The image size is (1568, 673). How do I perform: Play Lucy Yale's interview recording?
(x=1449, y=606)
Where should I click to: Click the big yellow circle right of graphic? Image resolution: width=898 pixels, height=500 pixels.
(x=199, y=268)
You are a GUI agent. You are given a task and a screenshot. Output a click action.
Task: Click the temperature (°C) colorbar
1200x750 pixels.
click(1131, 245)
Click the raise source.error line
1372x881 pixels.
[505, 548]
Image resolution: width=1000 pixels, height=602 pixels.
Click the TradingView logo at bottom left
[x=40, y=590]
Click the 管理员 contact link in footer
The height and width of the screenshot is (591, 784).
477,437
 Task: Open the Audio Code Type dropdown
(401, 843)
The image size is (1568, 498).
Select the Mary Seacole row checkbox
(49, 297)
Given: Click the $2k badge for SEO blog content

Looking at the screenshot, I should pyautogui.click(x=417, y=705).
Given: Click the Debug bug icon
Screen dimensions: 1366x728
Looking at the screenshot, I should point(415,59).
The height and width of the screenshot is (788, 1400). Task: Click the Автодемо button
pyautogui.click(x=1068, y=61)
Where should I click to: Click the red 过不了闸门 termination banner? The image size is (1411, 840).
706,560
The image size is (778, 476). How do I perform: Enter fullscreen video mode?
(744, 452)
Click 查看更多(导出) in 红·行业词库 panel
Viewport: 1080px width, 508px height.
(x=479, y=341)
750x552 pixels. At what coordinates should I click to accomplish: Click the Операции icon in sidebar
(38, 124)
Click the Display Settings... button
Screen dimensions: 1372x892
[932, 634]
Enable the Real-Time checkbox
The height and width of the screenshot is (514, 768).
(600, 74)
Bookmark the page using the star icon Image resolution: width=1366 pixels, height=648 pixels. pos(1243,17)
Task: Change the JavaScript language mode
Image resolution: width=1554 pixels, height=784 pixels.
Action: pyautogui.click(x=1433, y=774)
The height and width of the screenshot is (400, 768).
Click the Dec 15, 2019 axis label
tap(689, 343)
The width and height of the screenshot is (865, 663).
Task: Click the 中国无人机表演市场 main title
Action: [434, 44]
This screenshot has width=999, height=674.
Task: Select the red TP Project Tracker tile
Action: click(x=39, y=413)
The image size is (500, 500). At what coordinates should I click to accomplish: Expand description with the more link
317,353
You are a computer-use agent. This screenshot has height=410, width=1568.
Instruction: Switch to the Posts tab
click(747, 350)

____

● What you will do: Output the lines above exactly, but only those between the line holding "Where should I click to: Click the big" and the line holding "Click the 管理员 contact link in footer", inclusive.

● Response area:
Where should I click to: Click the big yellow circle right of graphic? Image resolution: width=898 pixels, height=500 pixels.
(x=199, y=268)
You are a GUI agent. You are given a task and a screenshot. Output a click action.
Task: Click the temperature (°C) colorbar
1200x750 pixels.
click(1131, 245)
Click the raise source.error line
1372x881 pixels.
[505, 548]
Image resolution: width=1000 pixels, height=602 pixels.
Click the TradingView logo at bottom left
[x=40, y=590]
Click the 管理员 contact link in footer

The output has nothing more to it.